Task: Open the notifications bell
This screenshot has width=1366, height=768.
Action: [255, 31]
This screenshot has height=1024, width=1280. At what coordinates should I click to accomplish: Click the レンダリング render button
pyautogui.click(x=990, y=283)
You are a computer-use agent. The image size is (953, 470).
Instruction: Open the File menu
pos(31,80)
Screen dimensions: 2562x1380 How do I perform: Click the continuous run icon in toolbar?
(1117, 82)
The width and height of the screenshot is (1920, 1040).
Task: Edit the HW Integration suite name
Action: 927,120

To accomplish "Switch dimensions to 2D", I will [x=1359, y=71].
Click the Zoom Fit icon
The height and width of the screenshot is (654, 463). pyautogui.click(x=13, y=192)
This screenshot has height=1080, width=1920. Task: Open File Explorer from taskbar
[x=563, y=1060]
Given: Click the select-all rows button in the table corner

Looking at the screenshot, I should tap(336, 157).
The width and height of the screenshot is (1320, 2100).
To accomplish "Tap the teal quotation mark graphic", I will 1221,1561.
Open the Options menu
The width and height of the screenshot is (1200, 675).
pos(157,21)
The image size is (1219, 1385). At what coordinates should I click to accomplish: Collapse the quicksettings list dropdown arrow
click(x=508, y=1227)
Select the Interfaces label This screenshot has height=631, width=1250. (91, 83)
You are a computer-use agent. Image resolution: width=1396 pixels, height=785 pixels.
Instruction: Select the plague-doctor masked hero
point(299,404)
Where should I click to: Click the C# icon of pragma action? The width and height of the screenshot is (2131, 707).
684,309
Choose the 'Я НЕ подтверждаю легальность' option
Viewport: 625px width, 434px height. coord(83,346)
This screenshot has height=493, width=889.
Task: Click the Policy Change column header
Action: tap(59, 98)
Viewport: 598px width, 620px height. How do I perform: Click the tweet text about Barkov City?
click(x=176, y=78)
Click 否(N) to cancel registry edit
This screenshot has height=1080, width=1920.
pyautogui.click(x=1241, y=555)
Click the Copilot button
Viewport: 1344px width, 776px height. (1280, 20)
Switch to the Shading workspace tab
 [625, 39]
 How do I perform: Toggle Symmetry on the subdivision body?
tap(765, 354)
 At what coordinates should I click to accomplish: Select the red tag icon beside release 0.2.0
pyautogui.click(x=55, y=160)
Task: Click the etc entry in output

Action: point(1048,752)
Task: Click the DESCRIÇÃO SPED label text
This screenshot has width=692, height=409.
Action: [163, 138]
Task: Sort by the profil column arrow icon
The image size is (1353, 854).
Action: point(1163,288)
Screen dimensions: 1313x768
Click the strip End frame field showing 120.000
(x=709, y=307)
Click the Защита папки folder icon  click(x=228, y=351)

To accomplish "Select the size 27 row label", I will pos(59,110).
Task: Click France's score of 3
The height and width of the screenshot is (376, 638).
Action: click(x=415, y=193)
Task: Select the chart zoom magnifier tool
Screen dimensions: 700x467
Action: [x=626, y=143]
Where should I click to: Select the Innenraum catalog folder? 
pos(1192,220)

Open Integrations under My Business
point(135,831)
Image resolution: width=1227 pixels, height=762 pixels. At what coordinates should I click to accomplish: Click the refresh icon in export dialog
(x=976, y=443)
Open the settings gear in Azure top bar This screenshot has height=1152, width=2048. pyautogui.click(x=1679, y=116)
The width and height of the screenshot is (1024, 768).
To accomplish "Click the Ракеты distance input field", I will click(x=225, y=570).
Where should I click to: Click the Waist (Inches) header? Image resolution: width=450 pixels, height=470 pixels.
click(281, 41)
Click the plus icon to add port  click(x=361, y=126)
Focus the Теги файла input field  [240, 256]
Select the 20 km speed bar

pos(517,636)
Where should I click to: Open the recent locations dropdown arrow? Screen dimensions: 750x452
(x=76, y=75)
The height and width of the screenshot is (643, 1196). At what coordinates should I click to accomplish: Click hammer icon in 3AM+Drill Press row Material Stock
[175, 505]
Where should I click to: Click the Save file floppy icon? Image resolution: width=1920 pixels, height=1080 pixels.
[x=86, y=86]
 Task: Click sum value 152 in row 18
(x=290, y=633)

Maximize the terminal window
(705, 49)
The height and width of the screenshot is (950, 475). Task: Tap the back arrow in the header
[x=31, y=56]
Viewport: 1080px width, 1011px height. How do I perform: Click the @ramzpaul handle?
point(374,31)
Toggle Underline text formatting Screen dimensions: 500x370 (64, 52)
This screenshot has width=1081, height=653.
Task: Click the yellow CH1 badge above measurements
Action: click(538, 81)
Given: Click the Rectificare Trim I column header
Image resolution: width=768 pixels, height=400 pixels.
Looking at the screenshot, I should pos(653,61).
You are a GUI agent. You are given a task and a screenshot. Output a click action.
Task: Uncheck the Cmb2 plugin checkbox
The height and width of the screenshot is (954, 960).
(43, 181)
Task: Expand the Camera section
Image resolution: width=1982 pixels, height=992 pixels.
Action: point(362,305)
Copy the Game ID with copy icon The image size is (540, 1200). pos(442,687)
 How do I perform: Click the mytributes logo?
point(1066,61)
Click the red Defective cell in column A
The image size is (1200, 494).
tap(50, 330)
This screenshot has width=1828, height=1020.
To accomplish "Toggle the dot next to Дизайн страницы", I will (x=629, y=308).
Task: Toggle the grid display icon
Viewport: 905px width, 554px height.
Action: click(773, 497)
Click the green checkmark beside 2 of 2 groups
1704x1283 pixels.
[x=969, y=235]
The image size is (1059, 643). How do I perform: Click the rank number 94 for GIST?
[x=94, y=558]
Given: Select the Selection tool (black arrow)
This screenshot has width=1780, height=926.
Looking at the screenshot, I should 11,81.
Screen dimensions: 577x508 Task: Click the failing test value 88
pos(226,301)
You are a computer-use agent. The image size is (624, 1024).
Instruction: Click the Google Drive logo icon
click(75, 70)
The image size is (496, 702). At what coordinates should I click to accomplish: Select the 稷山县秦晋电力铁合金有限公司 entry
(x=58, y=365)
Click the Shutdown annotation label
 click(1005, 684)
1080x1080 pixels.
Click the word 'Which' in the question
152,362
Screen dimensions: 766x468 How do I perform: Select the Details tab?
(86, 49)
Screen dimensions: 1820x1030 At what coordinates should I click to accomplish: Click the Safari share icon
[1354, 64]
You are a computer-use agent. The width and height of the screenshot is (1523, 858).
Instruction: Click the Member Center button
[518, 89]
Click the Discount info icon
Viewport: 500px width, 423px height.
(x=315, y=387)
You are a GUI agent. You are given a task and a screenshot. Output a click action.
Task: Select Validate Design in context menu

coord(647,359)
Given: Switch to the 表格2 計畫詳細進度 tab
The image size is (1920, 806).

#### INSTRUCTIONS FOR THE TASK
Please echo all of the entries above word for word, in the same order.

#### OUTPUT FOR THIS EXERCISE
Task: Open the notifications bell
This screenshot has width=1366, height=768.
Action: [255, 31]
This screenshot has height=1024, width=1280. At what coordinates should I click to accomplish: Click the レンダリング render button
pyautogui.click(x=990, y=283)
You are a computer-use agent. The image size is (953, 470).
Instruction: Open the File menu
pos(31,80)
Screen dimensions: 2562x1380 How do I perform: Click the continuous run icon in toolbar?
(1117, 82)
The width and height of the screenshot is (1920, 1040).
Task: Edit the HW Integration suite name
Action: 927,120

To accomplish "Switch dimensions to 2D", I will [x=1359, y=71].
Click the Zoom Fit icon
The height and width of the screenshot is (654, 463). pyautogui.click(x=13, y=192)
This screenshot has height=1080, width=1920. Task: Open File Explorer from taskbar
[x=563, y=1060]
Given: Click the select-all rows button in the table corner

Looking at the screenshot, I should tap(336, 157).
The width and height of the screenshot is (1320, 2100).
To accomplish "Tap the teal quotation mark graphic", I will 1221,1561.
Open the Options menu
The width and height of the screenshot is (1200, 675).
pos(157,21)
The image size is (1219, 1385). At what coordinates should I click to accomplish: Collapse the quicksettings list dropdown arrow
click(x=508, y=1227)
Select the Interfaces label This screenshot has height=631, width=1250. (91, 83)
You are a computer-use agent. Image resolution: width=1396 pixels, height=785 pixels.
Instruction: Select the plague-doctor masked hero
point(299,404)
Where should I click to: Click the C# icon of pragma action? The width and height of the screenshot is (2131, 707).
684,309
Choose the 'Я НЕ подтверждаю легальность' option
Viewport: 625px width, 434px height. coord(83,346)
This screenshot has height=493, width=889.
Task: Click the Policy Change column header
Action: tap(59, 98)
Viewport: 598px width, 620px height. How do I perform: Click the tweet text about Barkov City?
click(x=176, y=78)
Click 否(N) to cancel registry edit
This screenshot has height=1080, width=1920.
pyautogui.click(x=1241, y=555)
Click the Copilot button
Viewport: 1344px width, 776px height. (1280, 20)
Switch to the Shading workspace tab
 [625, 39]
 How do I perform: Toggle Symmetry on the subdivision body?
tap(765, 354)
 At what coordinates should I click to accomplish: Select the red tag icon beside release 0.2.0
pyautogui.click(x=55, y=160)
Task: Click the etc entry in output

Action: point(1048,752)
Task: Click the DESCRIÇÃO SPED label text
This screenshot has width=692, height=409.
Action: [163, 138]
Task: Sort by the profil column arrow icon
The image size is (1353, 854).
Action: point(1163,288)
Screen dimensions: 1313x768
Click the strip End frame field showing 120.000
(x=709, y=307)
Click the Защита папки folder icon  click(x=228, y=351)

To accomplish "Select the size 27 row label", I will pos(59,110).
Task: Click France's score of 3
The height and width of the screenshot is (376, 638).
Action: click(x=415, y=193)
Task: Select the chart zoom magnifier tool
Screen dimensions: 700x467
Action: [x=626, y=143]
Where should I click to: Select the Innenraum catalog folder? 
pos(1192,220)

Open Integrations under My Business
point(135,831)
Image resolution: width=1227 pixels, height=762 pixels. At what coordinates should I click to accomplish: Click the refresh icon in export dialog
(x=976, y=443)
Open the settings gear in Azure top bar This screenshot has height=1152, width=2048. pyautogui.click(x=1679, y=116)
The width and height of the screenshot is (1024, 768).
To accomplish "Click the Ракеты distance input field", I will click(x=225, y=570).
Where should I click to: Click the Waist (Inches) header? Image resolution: width=450 pixels, height=470 pixels.
click(281, 41)
Click the plus icon to add port  click(x=361, y=126)
Focus the Теги файла input field  [240, 256]
Select the 20 km speed bar

pos(517,636)
Where should I click to: Open the recent locations dropdown arrow? Screen dimensions: 750x452
(x=76, y=75)
The height and width of the screenshot is (643, 1196). At what coordinates should I click to accomplish: Click hammer icon in 3AM+Drill Press row Material Stock
[175, 505]
Where should I click to: Click the Save file floppy icon? Image resolution: width=1920 pixels, height=1080 pixels.
[x=86, y=86]
 Task: Click sum value 152 in row 18
(x=290, y=633)

Maximize the terminal window
(705, 49)
The height and width of the screenshot is (950, 475). Task: Tap the back arrow in the header
[x=31, y=56]
Viewport: 1080px width, 1011px height. How do I perform: Click the @ramzpaul handle?
point(374,31)
Toggle Underline text formatting Screen dimensions: 500x370 (64, 52)
This screenshot has width=1081, height=653.
Task: Click the yellow CH1 badge above measurements
Action: click(538, 81)
Given: Click the Rectificare Trim I column header
Image resolution: width=768 pixels, height=400 pixels.
Looking at the screenshot, I should pos(653,61).
You are a GUI agent. You are given a task and a screenshot. Output a click action.
Task: Uncheck the Cmb2 plugin checkbox
The height and width of the screenshot is (954, 960).
(43, 181)
Task: Expand the Camera section
Image resolution: width=1982 pixels, height=992 pixels.
Action: point(362,305)
Copy the Game ID with copy icon The image size is (540, 1200). pos(442,687)
 How do I perform: Click the mytributes logo?
point(1066,61)
Click the red Defective cell in column A
The image size is (1200, 494).
tap(50, 330)
This screenshot has width=1828, height=1020.
To accomplish "Toggle the dot next to Дизайн страницы", I will (x=629, y=308).
Task: Toggle the grid display icon
Viewport: 905px width, 554px height.
Action: click(773, 497)
Click the green checkmark beside 2 of 2 groups
1704x1283 pixels.
[x=969, y=235]
The image size is (1059, 643). How do I perform: Click the rank number 94 for GIST?
[x=94, y=558]
Given: Select the Selection tool (black arrow)
This screenshot has width=1780, height=926.
Looking at the screenshot, I should 11,81.
Screen dimensions: 577x508 Task: Click the failing test value 88
pos(226,301)
You are a computer-use agent. The image size is (624, 1024).
Instruction: Click the Google Drive logo icon
click(75, 70)
The image size is (496, 702). At what coordinates should I click to accomplish: Select the 稷山县秦晋电力铁合金有限公司 entry
(x=58, y=365)
Click the Shutdown annotation label
 click(1005, 684)
1080x1080 pixels.
Click the word 'Which' in the question
152,362
Screen dimensions: 766x468 How do I perform: Select the Details tab?
(86, 49)
Screen dimensions: 1820x1030 At what coordinates should I click to accomplish: Click the Safari share icon
[1354, 64]
You are a computer-use agent. The width and height of the screenshot is (1523, 858).
Instruction: Click the Member Center button
[518, 89]
Click the Discount info icon
Viewport: 500px width, 423px height.
(x=315, y=387)
You are a GUI agent. You are given a task and a screenshot. Output a click action.
Task: Select Validate Design in context menu

coord(647,359)
Given: Switch to the 表格2 計畫詳細進度 tab
The image size is (1920, 806).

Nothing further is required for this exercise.